The action in the stock market on Thursday May 6, 2010 will be remembered for quite some time. Exactly how big of a deal was this? At just before 3 pm eastern time the Dow Jones Industrial Average was lower by 998 points. That is the biggest intraday loss the United States stock market has ever seen. Basically, today’s action was about unprecedented, and it spooked investors in a big way. The Dow actually dropped from down about 400 points to down 998 in less than 5 minutes at around 2:50 eastern time, only to rally back and finish the day down by 348 points. It was a dizzying ride, and now everyone is looking for answers.
What caused such crazy trading action? There are rumors flying all over the street now that a trading error at a major firm caused this sell off.

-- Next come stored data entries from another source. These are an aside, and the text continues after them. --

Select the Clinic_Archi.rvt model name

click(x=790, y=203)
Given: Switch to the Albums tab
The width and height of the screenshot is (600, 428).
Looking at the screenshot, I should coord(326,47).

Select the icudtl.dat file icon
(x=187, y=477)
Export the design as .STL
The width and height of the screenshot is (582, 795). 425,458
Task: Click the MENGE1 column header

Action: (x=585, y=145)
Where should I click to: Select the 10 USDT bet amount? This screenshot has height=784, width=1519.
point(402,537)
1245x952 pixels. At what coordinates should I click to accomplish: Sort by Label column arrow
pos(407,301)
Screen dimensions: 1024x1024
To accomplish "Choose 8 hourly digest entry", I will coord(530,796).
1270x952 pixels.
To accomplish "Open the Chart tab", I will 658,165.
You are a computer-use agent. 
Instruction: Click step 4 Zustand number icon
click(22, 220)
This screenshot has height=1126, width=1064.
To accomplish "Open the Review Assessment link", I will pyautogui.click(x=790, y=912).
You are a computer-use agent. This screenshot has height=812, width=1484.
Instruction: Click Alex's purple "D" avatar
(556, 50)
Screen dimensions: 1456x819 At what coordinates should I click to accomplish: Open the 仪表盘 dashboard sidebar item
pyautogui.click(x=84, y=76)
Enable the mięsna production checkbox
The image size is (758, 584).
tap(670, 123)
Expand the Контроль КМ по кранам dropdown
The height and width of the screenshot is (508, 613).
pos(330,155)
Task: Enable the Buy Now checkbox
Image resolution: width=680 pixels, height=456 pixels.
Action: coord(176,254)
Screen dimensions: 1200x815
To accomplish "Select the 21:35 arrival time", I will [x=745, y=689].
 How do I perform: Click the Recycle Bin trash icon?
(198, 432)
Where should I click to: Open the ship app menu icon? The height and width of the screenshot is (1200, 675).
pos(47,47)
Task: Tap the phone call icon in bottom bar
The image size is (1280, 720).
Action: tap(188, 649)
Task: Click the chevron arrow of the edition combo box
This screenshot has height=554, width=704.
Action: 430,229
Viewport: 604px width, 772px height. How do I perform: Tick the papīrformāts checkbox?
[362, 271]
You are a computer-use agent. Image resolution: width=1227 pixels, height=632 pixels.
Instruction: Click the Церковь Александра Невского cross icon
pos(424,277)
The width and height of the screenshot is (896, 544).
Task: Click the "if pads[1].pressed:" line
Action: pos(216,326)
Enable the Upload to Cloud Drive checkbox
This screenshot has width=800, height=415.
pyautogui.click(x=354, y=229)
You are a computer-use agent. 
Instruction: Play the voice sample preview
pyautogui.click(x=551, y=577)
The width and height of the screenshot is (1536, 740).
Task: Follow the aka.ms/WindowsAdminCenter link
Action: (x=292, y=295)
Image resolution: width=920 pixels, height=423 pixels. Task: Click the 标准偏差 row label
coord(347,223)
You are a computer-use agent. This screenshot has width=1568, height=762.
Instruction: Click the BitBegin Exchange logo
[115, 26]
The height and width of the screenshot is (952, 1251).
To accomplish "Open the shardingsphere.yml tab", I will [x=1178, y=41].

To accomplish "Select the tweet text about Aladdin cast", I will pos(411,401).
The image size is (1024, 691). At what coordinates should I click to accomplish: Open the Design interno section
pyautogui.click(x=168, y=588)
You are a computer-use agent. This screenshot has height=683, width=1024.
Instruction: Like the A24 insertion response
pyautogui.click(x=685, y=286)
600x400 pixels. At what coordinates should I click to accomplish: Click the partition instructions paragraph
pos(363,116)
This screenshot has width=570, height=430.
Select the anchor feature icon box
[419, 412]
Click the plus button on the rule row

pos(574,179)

CNBC is reporting that a trader entered a sell order with the letter “b” as in billion to sell a group of assets (likely S&P 500 futures) rather than “m” for millions. The hypothesis that are many are now giving is that this massive error shook the markets and triggered stop loss selling and “high frequency trades” from computer systems around the globe.
The stock market was performing very badly because of the Greek debt and Euro worries before anything ever happened at about 2:50 eastern time, but the sell off that occurred at that point was far from business as usual. Stocks like Proctor and Gamble and 3M lost 25% of their value in one minute. Does that make any sense at all? The answer is obviously no. Both P&G and 3M are huge consumer staple corporations that should be considered the safest of stocks in a worrisome market. Whatever happened in this short period of time was far from rational.
As an individual investor, what should you make of this action? As someone who has followed the market closely for quite a few years now, my biggest worry is that the move to all technology trading systems can trigger panic sell offs such as this one. There is no doubt that a whole lot of people had stop losses on certain stocks and were forced out of them today because of the trading error and subsequent machine trades. There is a whole lot of great things about technology and the ability to place a trade in less than the time it takes to blink your eye, but this action is a perfect example of the risk associated.
My hope is that what happened in this 998 point barrage of computer selling gets scrutinized closely in the coming weeks and months. The last thing investors need is another reason to worry about the safety of their money.